Strong goes on to discuss the historiographical dilemma posed by this gender purging and concludes that “the women who were celebrated as an important part of the movement have either been mostly forgotten or have been vilified” (p.128). Although Strong sees this “forgetting of women” as part of a “trend within contemporary society for women to become invisible and be forgotten when the past becomes ‘history’” (p. 106), it seems especially strange for a movement like grunge which held gender equality as a primary tenet. Through her interviews, Strong found that when respondents were asked to give the names of bands they considered to be grunge, only three female bands were included (Hole, L7, and Babes in Toyland) and that many respondents required prompting to recall them.

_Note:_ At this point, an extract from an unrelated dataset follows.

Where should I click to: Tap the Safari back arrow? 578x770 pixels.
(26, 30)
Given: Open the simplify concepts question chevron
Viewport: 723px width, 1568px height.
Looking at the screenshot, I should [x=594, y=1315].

She ends the chapter with a discussion of how the threat of Courtney Love’s continual transgressions against traditional gender roles have caused her to become “an object of dislike and criticism for journalists and audiences” (p.117). Strong’s examination of how women are either denigrated or excluded from the canon is fascinating and opens up avenues for further research into the displacement of women not only in grunge, but also in rock music more generally.

Although Strong’s focus does not include a close reading of relevant musical examples, Grunge opens up real possibilities for musicologists to actively engage with the music itself. While her scope is limited solely to a sociological discussion of the culture that popularized grunge internationally, Strong’s historical contextualization of the genre (both in its original time and today) provides a useful hermeneutic window for musical analysis. Those hoping for an in-depth examination of the genre’s pinnacle songs (e.g. Nirvana’s “Smells Like Teen Spirit” or Pearl Jam’s “Alive”) should look elsewhere; however, for those scholars who are looking for a book that attempts to situate grunge historically while also discussing its remnants in modern consciousness, Grunge is an exceptional foray into the genre.

Strong attributes the current lack of grunge scholarship to the academy’s shortsighted perception that the genre was merely a commodified version of punk. The author suggests that, “Grunge was considered an overly commercialized, debased form of the rock music academic’s genre of choice, punk, and as such was dismissed as unworthy of consideration” (p.3). However, it seems that now, with slightly more than two decades since the genre’s inception, the path has finally been cleared to reexamine this music. For its discussion of the inconsistencies between the original portrayal of grunge and how it is now remembered, especially in regards to questions of gender and identity, Grunge: Music and Memory is a thought-provoking read and an important early step towards establishing grunge’s place in academic discourse.